Each line of the data below containing "will" needs to be listed.

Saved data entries
>>>

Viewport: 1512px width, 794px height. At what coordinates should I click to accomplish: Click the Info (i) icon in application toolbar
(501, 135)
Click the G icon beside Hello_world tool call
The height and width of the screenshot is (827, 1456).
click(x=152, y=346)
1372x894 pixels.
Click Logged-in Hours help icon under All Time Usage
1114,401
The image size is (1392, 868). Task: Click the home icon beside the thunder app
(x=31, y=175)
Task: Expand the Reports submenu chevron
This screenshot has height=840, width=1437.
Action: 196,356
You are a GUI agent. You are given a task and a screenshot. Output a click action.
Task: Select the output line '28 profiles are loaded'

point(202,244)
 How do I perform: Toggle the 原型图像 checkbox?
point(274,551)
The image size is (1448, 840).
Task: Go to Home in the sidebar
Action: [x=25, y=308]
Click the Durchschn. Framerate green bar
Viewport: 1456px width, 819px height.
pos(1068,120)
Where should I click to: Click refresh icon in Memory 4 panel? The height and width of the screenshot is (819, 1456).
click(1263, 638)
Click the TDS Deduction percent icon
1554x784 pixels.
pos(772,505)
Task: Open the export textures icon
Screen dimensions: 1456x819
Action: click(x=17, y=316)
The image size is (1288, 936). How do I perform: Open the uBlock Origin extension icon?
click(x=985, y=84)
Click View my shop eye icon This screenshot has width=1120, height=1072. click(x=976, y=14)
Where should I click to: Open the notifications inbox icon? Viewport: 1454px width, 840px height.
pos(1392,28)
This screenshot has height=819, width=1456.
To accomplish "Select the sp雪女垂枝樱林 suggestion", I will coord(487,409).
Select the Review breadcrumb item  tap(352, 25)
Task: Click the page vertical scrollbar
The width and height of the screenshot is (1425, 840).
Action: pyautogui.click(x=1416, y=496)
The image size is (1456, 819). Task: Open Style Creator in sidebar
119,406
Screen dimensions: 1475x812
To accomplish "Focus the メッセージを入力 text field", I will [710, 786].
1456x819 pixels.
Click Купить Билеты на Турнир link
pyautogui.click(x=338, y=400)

<<<

Finished exercise ▸
To accomplish "Select the sp雪女垂枝樱林 suggestion", I will coord(487,409).
To accomplish "Focus the メッセージを入力 text field", I will [710, 786].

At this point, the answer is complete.